Sweaters make me happy. They’re like day-long hugs from your closet.
I’ve promised myself to never wear my Christmas sweater outside of the time span between Thanksgiving and Martin Luther King, Jr. Day. Anything outside of that window is grandstanding.
It is not explicitly a Christmas sweater. It isn’t tacky and doesn’t have Santas or reindeer or baby Jesuses mixed into the pattern, but the black-and-red color scheme and prominent snowflakes clearly mark it as an early-winter-holiday themed sweater. I definitely wouldn’t wear it as late as Valentine’s Day; that would be absurd.
I’m not a splashy guy. My favorite color is gray (for many reasons, but chiefly because of the anxiety I get when spelling it wondering if I should use an “a” or an “e”) so I don’t have a very wide range of sweater options. I got this sweater after realizing my entire collection consisted of three gray sweaters and two brown ones.
At the same time, I bought a button-up blue sweater with a big puffy collar. It felt like wearing a blanket and I was very pleased with it until I wore it to work one day and saw a co-worker wearing nearly an identical sweater.

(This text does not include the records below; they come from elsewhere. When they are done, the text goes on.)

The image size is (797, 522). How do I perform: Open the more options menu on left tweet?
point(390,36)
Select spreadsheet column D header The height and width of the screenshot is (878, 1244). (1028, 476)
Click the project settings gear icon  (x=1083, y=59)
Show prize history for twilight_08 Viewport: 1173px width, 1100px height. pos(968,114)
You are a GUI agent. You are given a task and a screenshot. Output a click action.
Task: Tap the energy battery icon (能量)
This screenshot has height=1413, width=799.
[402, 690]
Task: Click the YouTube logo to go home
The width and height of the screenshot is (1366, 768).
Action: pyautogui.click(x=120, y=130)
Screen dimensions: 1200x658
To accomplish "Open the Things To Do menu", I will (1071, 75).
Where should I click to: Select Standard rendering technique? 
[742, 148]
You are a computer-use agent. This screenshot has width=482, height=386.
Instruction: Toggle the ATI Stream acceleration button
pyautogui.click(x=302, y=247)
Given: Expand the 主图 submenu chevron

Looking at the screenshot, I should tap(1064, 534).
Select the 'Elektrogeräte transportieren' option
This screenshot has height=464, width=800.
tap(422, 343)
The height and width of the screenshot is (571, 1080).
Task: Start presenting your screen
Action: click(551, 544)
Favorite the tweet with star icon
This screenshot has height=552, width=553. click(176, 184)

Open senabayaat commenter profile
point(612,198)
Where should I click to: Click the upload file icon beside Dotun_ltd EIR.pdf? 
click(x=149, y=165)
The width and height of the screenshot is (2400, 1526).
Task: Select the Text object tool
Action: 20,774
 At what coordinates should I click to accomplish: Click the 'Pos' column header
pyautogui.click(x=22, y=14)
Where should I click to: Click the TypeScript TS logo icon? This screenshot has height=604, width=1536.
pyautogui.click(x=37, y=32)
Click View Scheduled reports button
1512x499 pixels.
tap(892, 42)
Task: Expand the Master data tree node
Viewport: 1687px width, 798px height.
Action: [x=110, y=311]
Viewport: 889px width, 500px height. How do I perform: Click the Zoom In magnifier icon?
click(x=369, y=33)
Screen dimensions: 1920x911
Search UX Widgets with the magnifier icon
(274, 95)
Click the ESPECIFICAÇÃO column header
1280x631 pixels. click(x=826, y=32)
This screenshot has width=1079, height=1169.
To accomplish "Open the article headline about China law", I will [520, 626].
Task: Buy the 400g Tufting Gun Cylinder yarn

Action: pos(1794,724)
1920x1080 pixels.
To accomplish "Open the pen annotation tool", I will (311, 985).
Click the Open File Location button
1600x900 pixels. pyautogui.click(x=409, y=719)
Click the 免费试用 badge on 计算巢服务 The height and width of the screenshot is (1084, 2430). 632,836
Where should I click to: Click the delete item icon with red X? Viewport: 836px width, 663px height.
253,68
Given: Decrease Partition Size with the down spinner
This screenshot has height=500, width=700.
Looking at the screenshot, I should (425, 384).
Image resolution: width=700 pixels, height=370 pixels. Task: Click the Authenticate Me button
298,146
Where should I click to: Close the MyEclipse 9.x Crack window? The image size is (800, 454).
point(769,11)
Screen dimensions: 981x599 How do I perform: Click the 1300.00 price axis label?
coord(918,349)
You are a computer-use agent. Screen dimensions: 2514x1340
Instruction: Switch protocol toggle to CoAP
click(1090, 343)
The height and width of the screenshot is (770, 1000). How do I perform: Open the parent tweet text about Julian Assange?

I don’t mind blending in with the crowd (after all I do own three gray sweaters), but this co-worker was a sixty-two-year-old woman and she totally wore it better with a matching brooch. This year it went into our Goodwill pile.
My Christmas sweater is unmistakably masculine in a quiet, confident way. It taps into my free-wheeling side in a socially acceptable style, spreads cheer and makes people smile.
A relative once called it my ugly Christmas sweater, which hurt. Not my sense of fashion, but my pride as a humorist. Ugly Christmas sweaters are the Budweiser “wuzz-up” of fashion; I’m far too sophisticated to fall into that trap.
I understand the impulse. We all want to spread joy around the holidays, but many of us also have residual social stigmatization fears from our teenage years.
Rather than applying the effort to find a splash of color that fits into the scene, many choose a design that so comically clashes with their surroundings that it shields them from criticism. It’s a safe play. I don’t fault anyone for doing it, but it isn’t a good fit for me.
That’s why I love my Christmas sweater so much. It strikes just the right note between festive and mundane. People notice it, but it doesn’t force itself on anyone. It’s like elevator music you can wear.
I’ve been so encouraged by the reaction to my Christmas sweater that I’m currently in the market for a moose sweater, which would be a little less holiday-oriented allowing me to incorporate a splash of color into February and March.
This would be a major risk for me, but with the right muted tones, I think I could successfully pull it off. Jenny strongly disagrees, but that’s just because we haven’t found the right moose sweater yet.
Finding the right moose sweater is very personal. You can’t farm it out to a Google search or to your Amazon shopping cart. A true sweater sportsman finds his moose in the wild.
I found a pretty good one earlier this fall but didn’t buy it because it was blue and I knew that I would exclusively wear it with jeans.
I loathe the pretentiousness of the formalwear moose-sweater crowd. It’ll be a cold day in Kohls before you ever find me wearing a moose sweater with slacks.